Stated problem
Show every line of the entries below that contains the word "Open", matching its capitalization exactly.

[Entries in a dataset]
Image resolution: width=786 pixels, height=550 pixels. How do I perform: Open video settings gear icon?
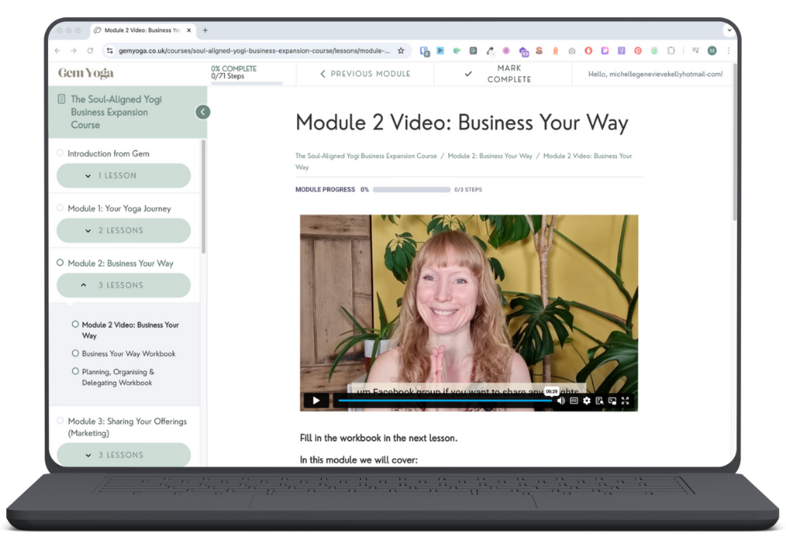click(586, 401)
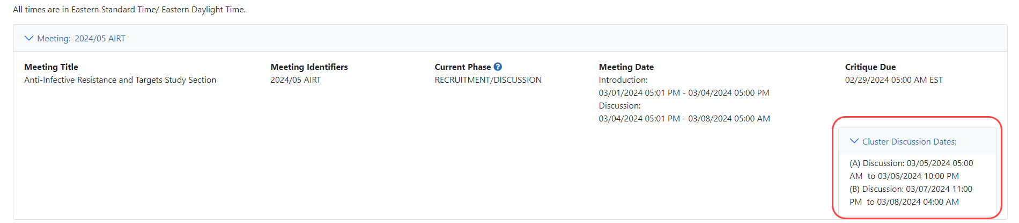Click the RECRUITMENT/DISCUSSION phase value
This screenshot has width=1019, height=223.
[x=488, y=80]
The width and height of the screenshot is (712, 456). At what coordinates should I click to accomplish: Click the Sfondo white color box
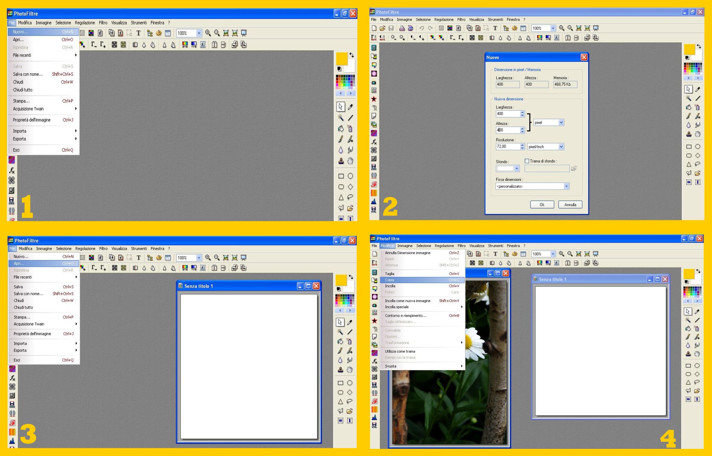click(505, 169)
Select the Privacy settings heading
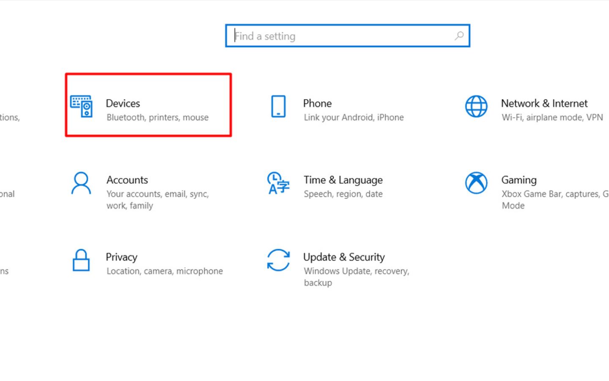This screenshot has height=381, width=609. click(x=121, y=257)
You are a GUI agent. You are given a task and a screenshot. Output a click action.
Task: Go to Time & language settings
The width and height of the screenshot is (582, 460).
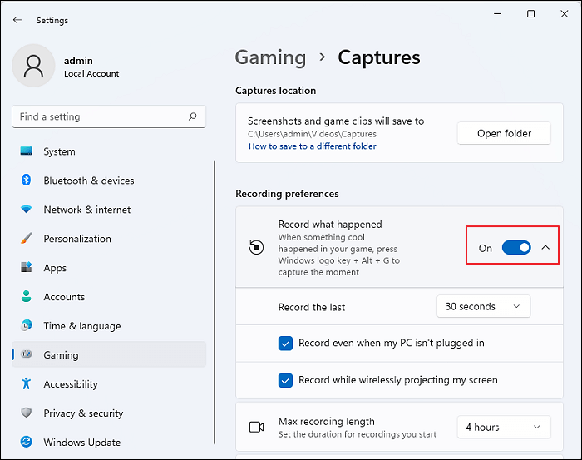point(81,326)
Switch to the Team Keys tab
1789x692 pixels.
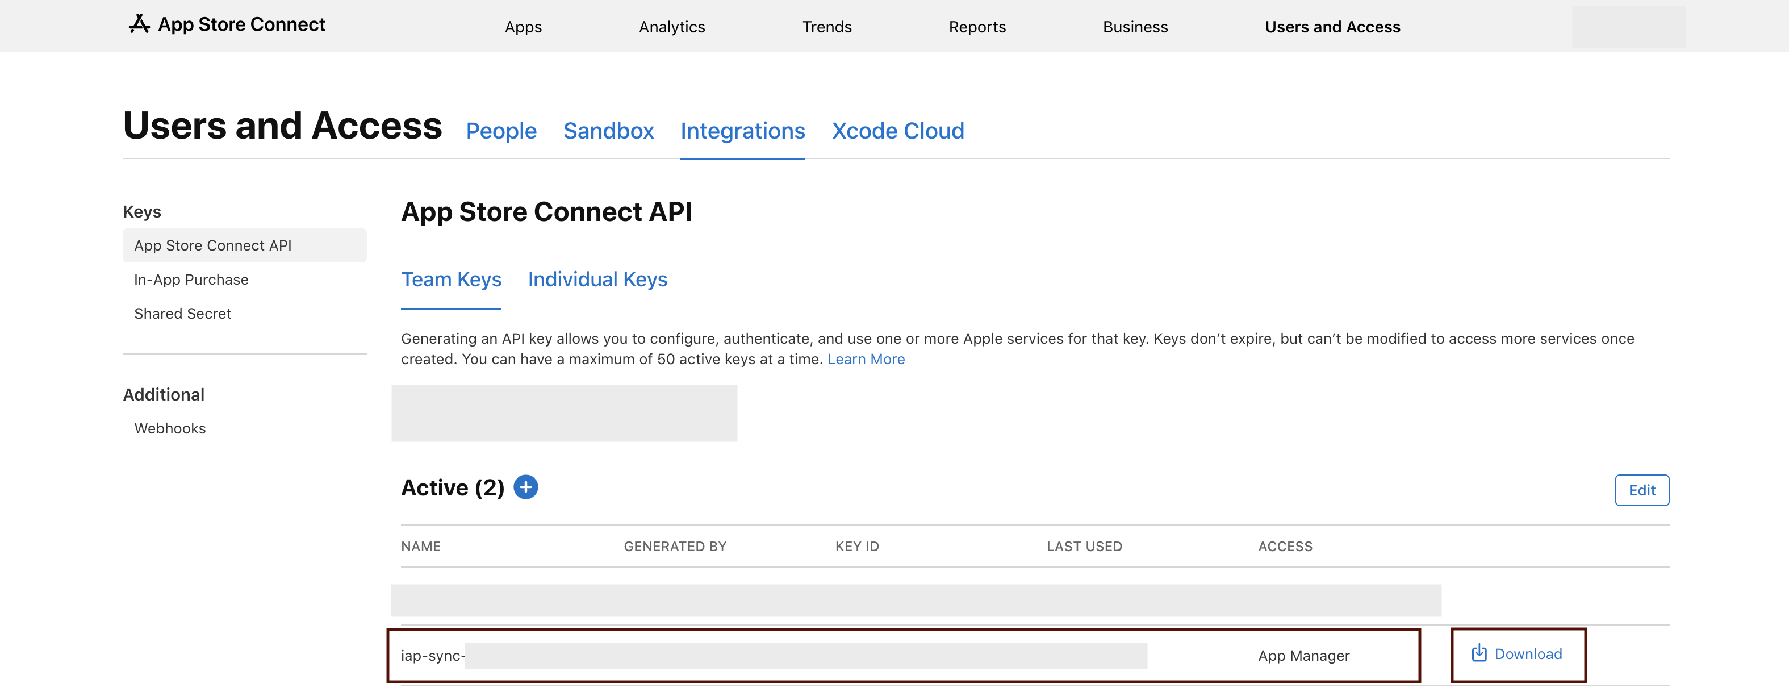451,279
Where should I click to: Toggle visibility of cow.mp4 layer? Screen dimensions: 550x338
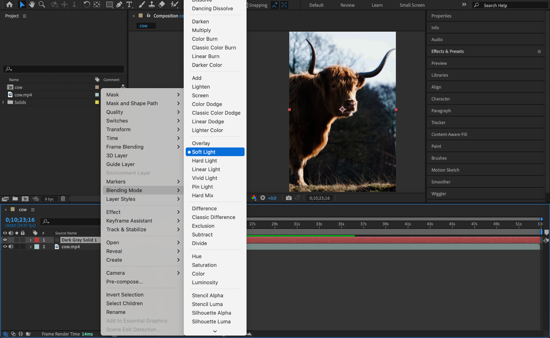coord(5,246)
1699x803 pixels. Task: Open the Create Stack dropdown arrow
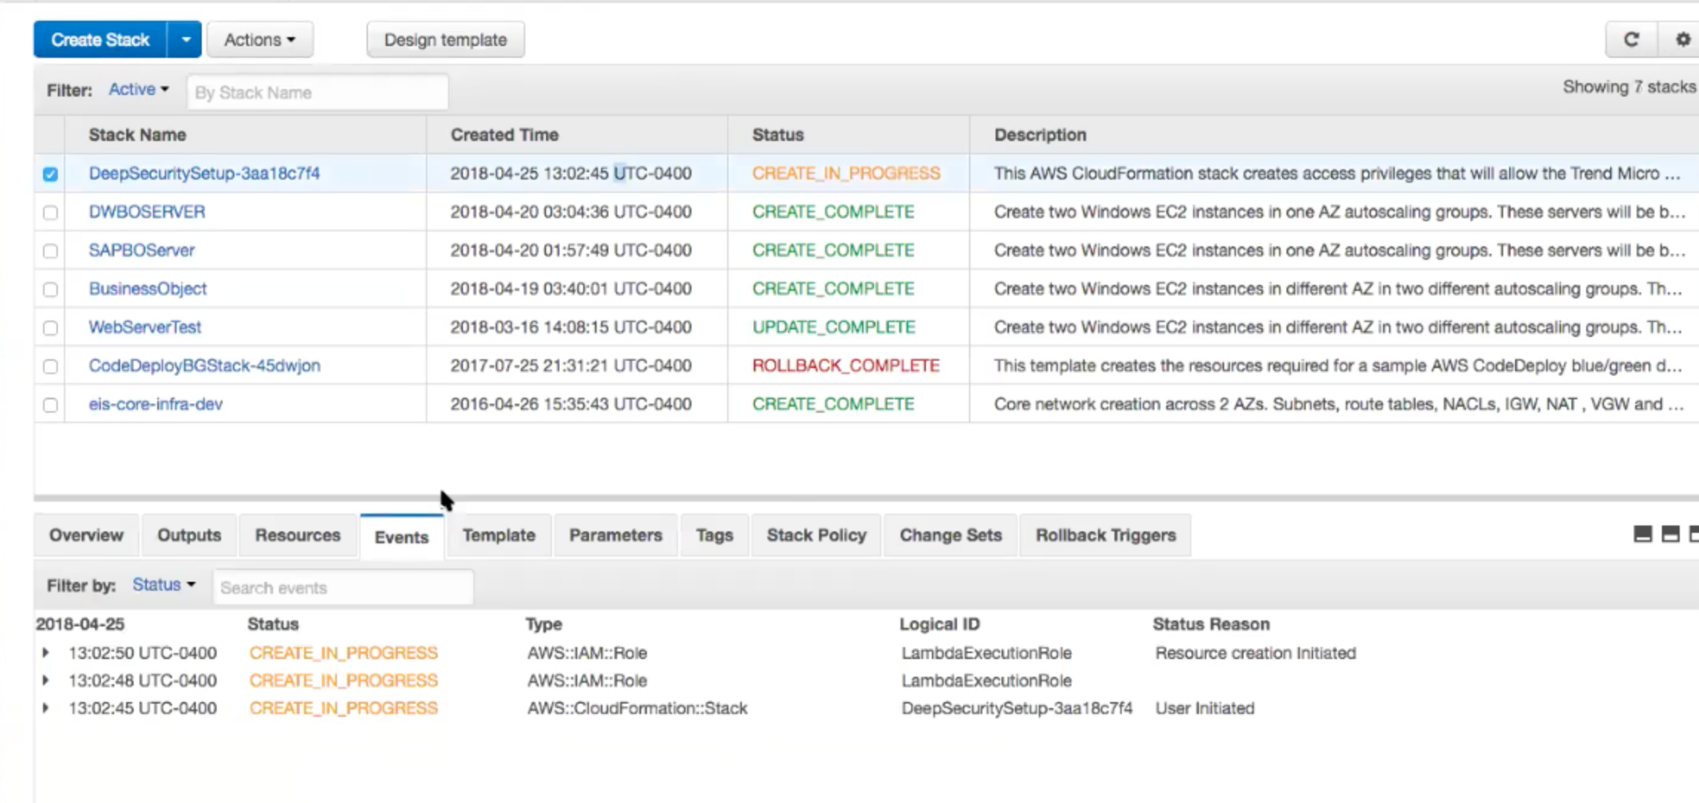point(185,39)
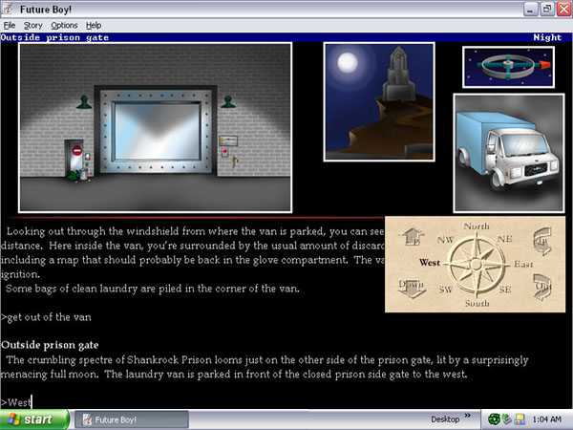Screen dimensions: 573x430
Task: Click the network monitors tray icon
Action: click(520, 419)
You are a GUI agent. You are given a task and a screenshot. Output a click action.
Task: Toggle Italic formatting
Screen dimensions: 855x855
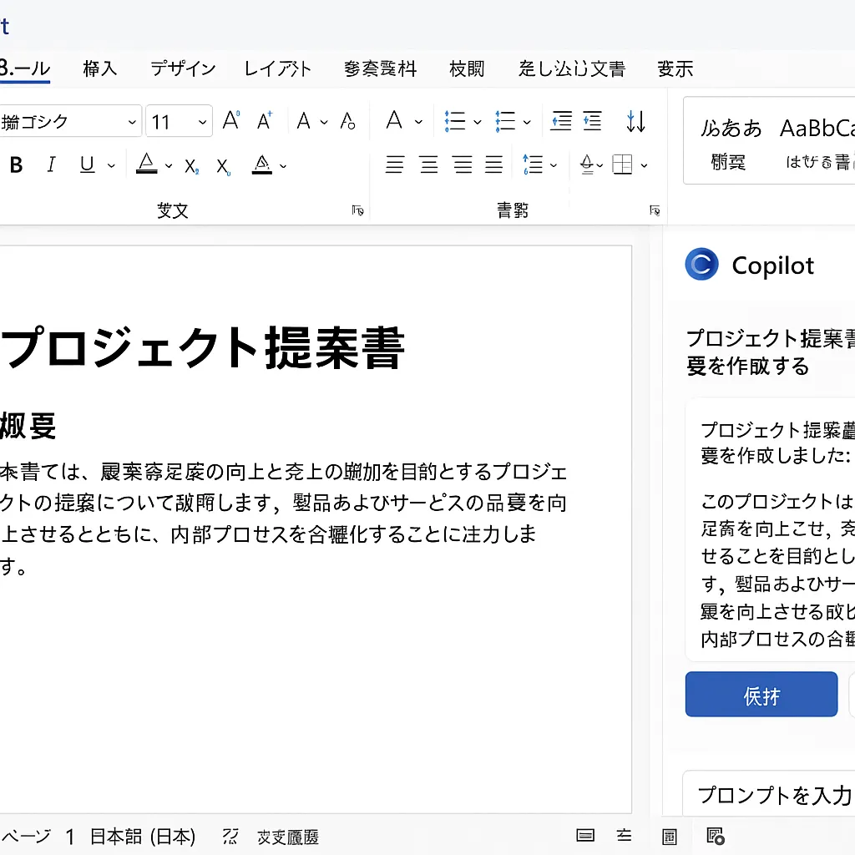pos(51,165)
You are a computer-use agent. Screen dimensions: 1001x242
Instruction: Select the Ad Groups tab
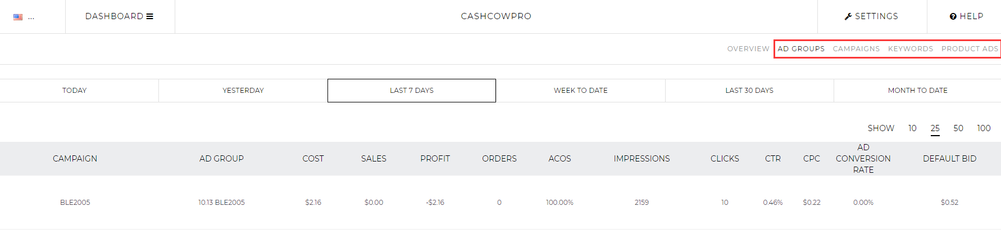click(x=801, y=49)
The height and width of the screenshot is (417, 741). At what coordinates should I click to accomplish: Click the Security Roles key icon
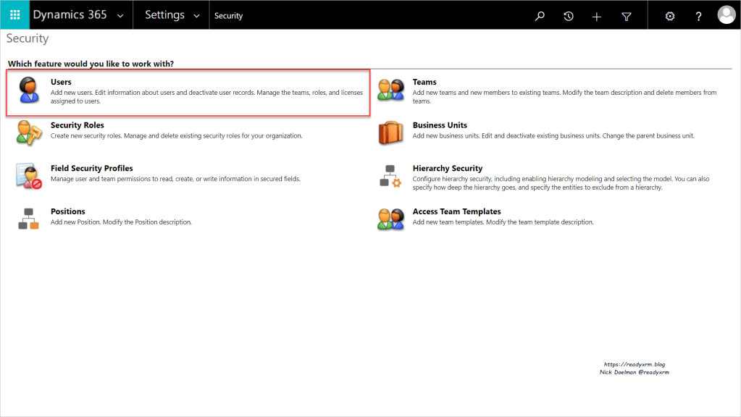pyautogui.click(x=28, y=132)
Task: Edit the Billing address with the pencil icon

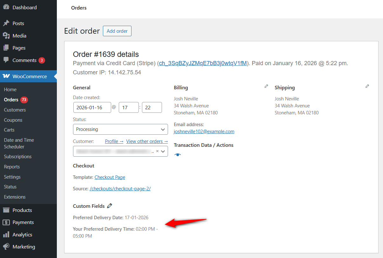Action: coord(266,86)
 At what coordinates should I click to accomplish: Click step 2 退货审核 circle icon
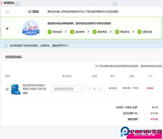[x=72, y=32]
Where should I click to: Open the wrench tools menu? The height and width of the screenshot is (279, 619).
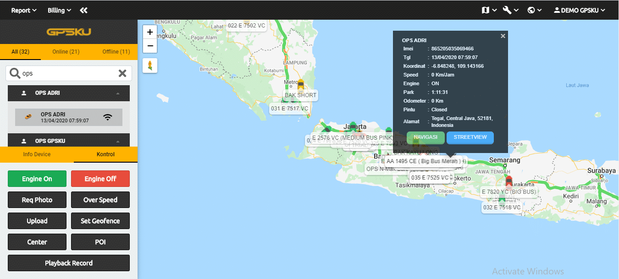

Finished exercise
Image resolution: width=786 pixels, height=550 pixels. How do I perform: Open video settings gear icon?
1699x803 pixels. Task: Open the Create Stack dropdown arrow
Where should I click to: Open the wrench tools menu? The height and width of the screenshot is (279, 619).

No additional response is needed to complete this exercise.